Gastkommentar

Zukunft ungewiss

DRG’s und Disease-Management- Programme sind vor den Wahlen nicht mehr zu Stande gekommen. Der Stillstand in der gemeinsamen Selbstverwaltung von Ärzten und Krankenkassen ist im Vorfeld von Bundestagswahlen nichts Ungewöhnliches. Sollte er aber jetzt nach der Wahl nicht überwunden werden, wird die Politik reagieren müssen.

Hartwig Broll
Gesundheitspolitischer Fachjournalist in Berlin

Die Situation vor der Bundestagswahl war für das deutsche Gesundheitswesen nicht neu. Bereits Monate vor dem Wahltag beginnen die Protagonisten, die ernsthafte Suche nach Lösungen auf der Selbstverwaltungsebene einzustellen. Bevor man eventuell schwer rückgängig zu machende Verträge abschließt, will man zunächst den Wahlausgang abwarten, um Klarheit über die zu erwartenden politischen Rahmenbedingungen zu erhalten – und eine je nach Ausgang bessere Verhandlungsposition. Vor vier Jahren kamen so Vereinbarungen zu den Regelleistungsvolumina bei der ärztlichen Vergütung oder zu Budget ablösenden Richtgrößen bei Arzneimitteln nicht mehr zu Stande. Diesmal scheiterten die Verhandlungen der Selbstverwaltung um das Optionsmodell bei der DRGEinführung oder Verträge zu Disease-Management-Programmen.

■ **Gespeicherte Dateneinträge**
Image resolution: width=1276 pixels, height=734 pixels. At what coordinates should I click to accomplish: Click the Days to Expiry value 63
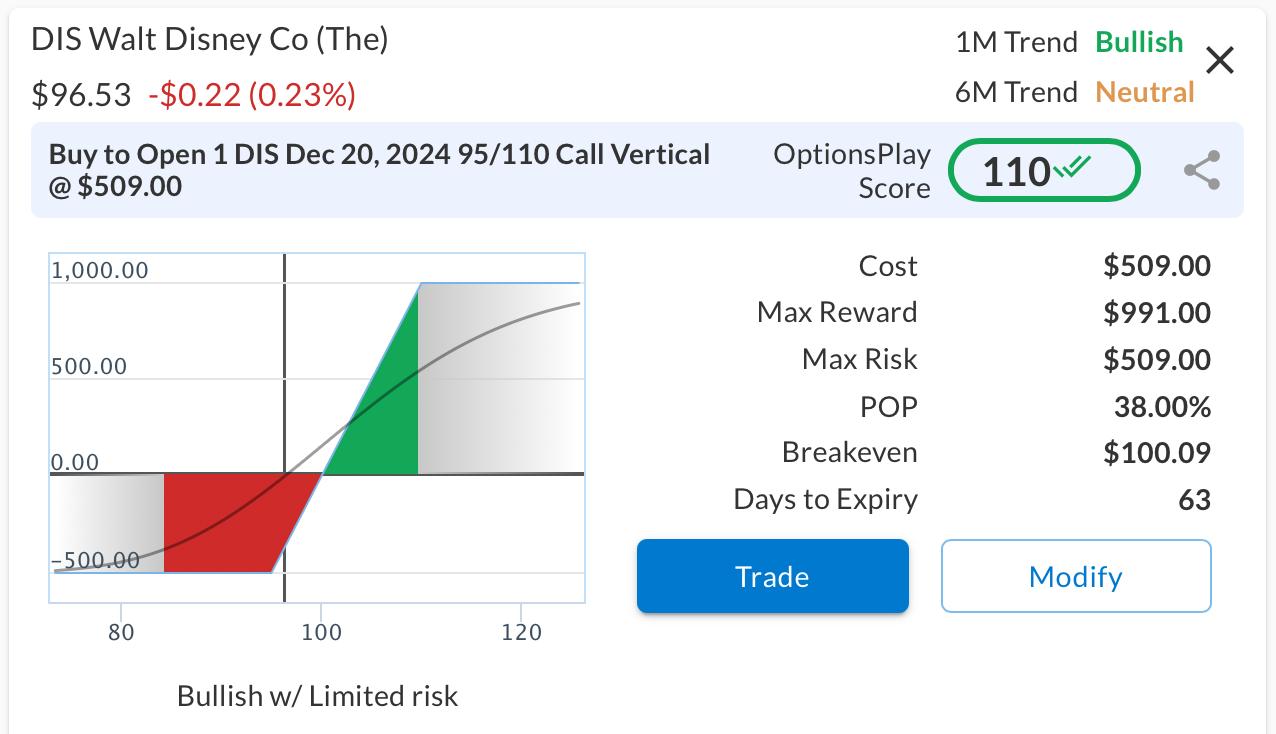[x=1194, y=500]
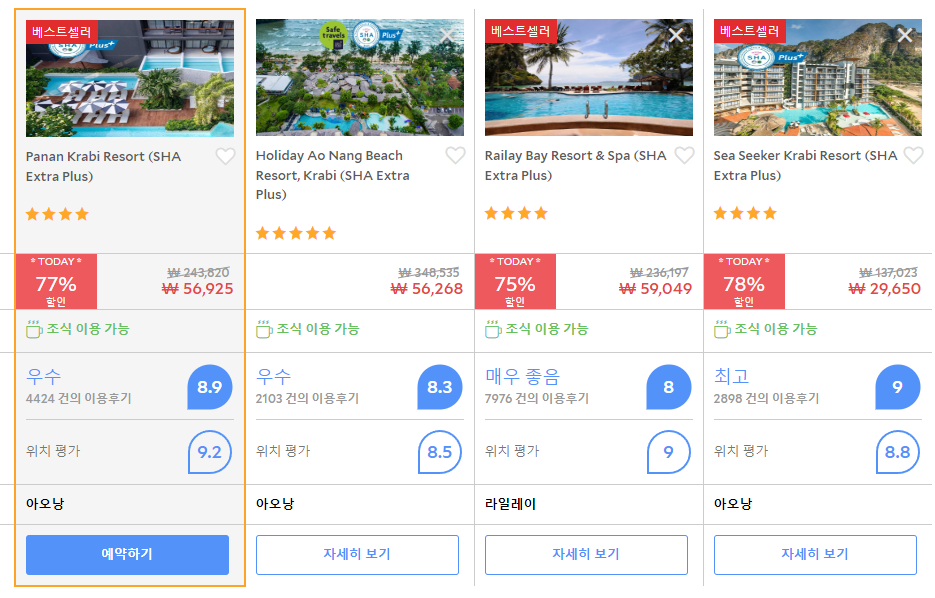Image resolution: width=935 pixels, height=598 pixels.
Task: Save Railay Bay Resort & Spa to favorites
Action: click(x=685, y=156)
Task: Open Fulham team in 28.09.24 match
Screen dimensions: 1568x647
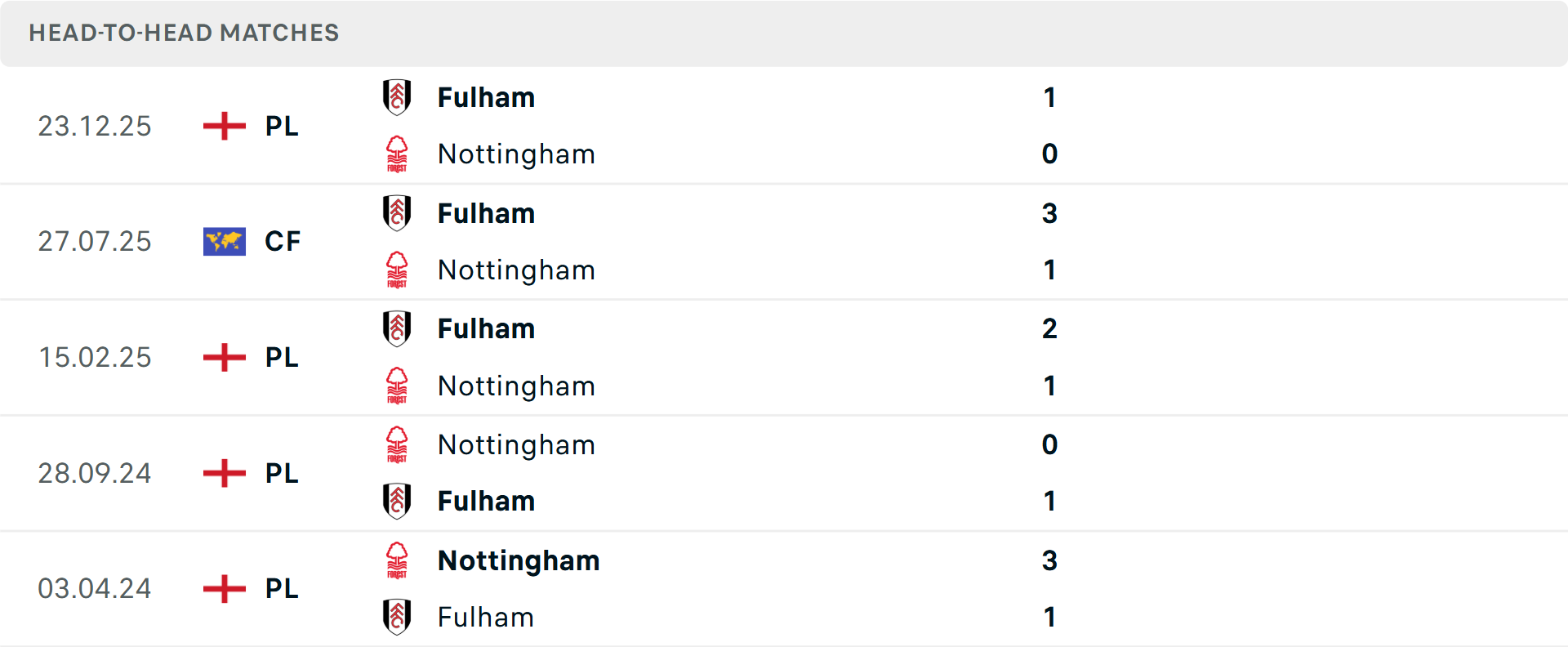Action: point(486,502)
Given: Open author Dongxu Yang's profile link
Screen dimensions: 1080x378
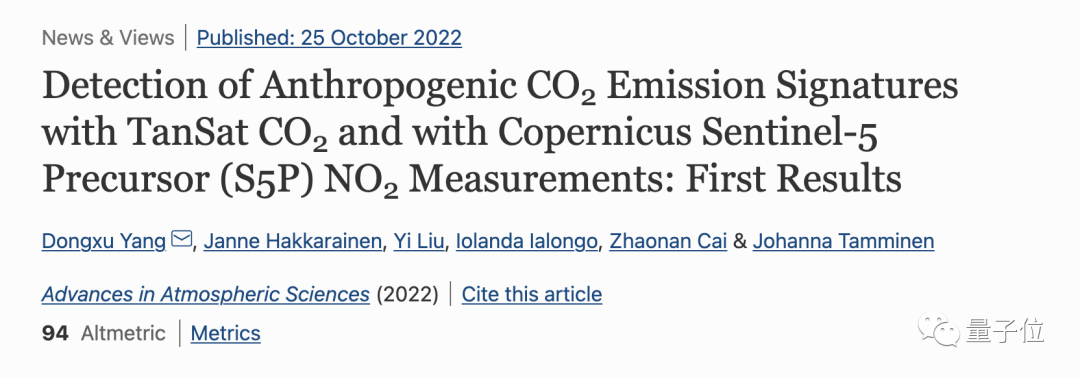Looking at the screenshot, I should click(104, 241).
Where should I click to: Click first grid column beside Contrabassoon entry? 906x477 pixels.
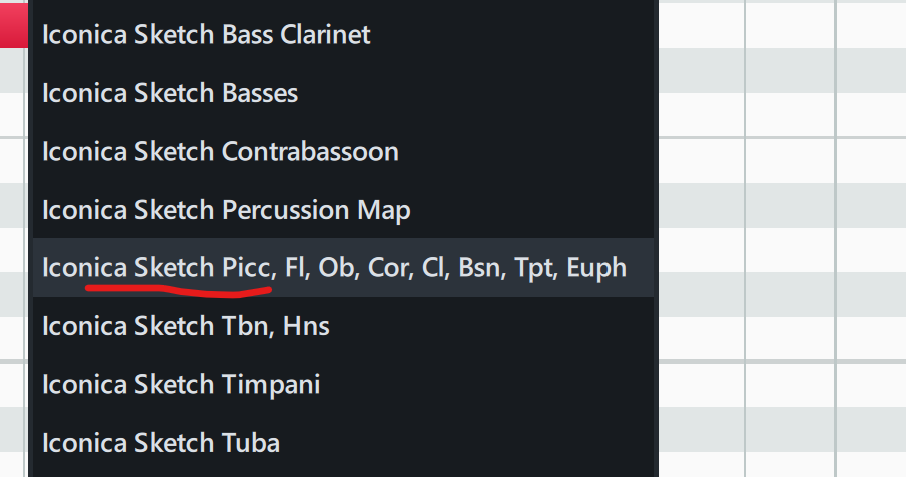click(x=700, y=152)
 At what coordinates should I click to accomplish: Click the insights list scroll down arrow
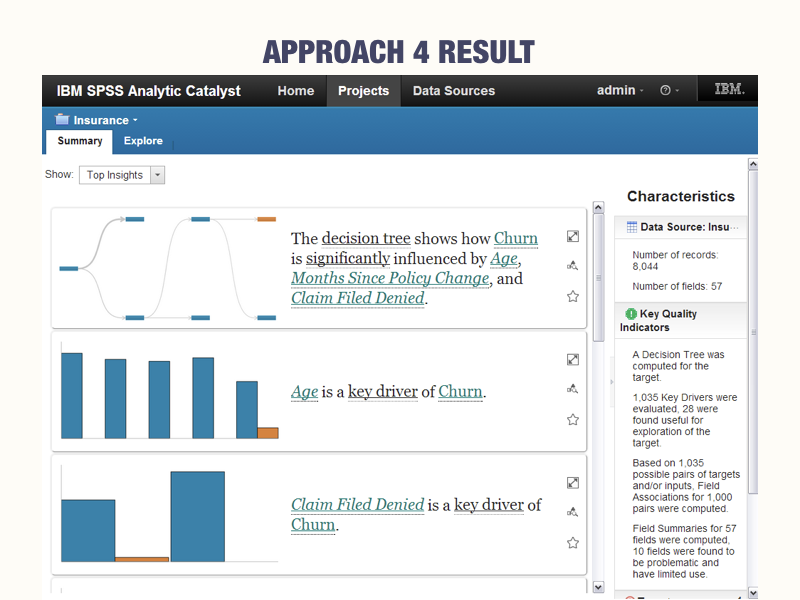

■ **Arbeitsauftrag A**
Gib aus dem Auszug alles von „Zukunft ungewiss“ bis hinunter zu „Politik reagieren müssen.“ wortgetreu wieder.
■ **Arbeitsauftrag B**
Stimmen die folgenden Aussagen mit dem Auszug überein? Beantworte jede mit Ja oder Nein und zitiere die entscheidenden Worte des Auszugs wörtlich.
(i) Ein Stillstand in der Selbstverwaltung vor Bundestagswahlen ist ungewöhnlich.
(ii) Vor vier Jahren kamen Vereinbarungen zu den Regelleistungsvolumina nicht mehr zu Stande.
(iii) Diesmal waren die Verhandlungen um das Optionsmodell bei der DRG-Einführung erfolgreich.
■ **Arbeitsauftrag C**
Beantworte anhand des Auszugs diese Fragen:
(i) In welcher Stadt ist Hartwig Broll als gesundheitspolitischer Fachjournalist tätig?
(ii) Wer wird reagieren müssen, falls der Stillstand nach der Wahl nicht überwunden wird?
(iii) Was will man abwarten, bevor man eventuell schwer rückgängig zu machende Verträge abschließt?

■ **Schriftliche Antwort A**
Zukunft ungewiss

DRG’s und Disease-Management- Programme sind vor den Wahlen nicht mehr zu Stande gekommen. Der Stillstand in der gemeinsamen Selbstverwaltung von Ärzten und Krankenkassen ist im Vorfeld von Bundestagswahlen nichts Ungewöhnliches. Sollte er aber jetzt nach der Wahl nicht überwunden werden, wird die Politik reagieren müssen.

■ **Schriftliche Antwort B**
(i) Nein: „Der Stillstand in der gemeinsamen Selbstverwaltung von Ärzten und Krankenkassen ist im Vorfeld von Bundestagswahlen nichts Ungewöhnliches.“
(ii) Ja: „Vor vier Jahren kamen so Vereinbarungen zu den Regelleistungsvolumina bei der ärztlichen Vergütung oder zu Budget ablösenden Richtgrößen bei Arzneimitteln nicht mehr zu Stande.“
(iii) Nein: „Diesmal scheiterten die Verhandlungen der Selbstverwaltung um das Optionsmodell bei der DRGEinführung oder Verträge zu Disease-Management-Programmen.“

■ **Schriftliche Antwort C**
(i) In Berlin.
(ii) Die Politik.
(iii) Den Wahlausgang.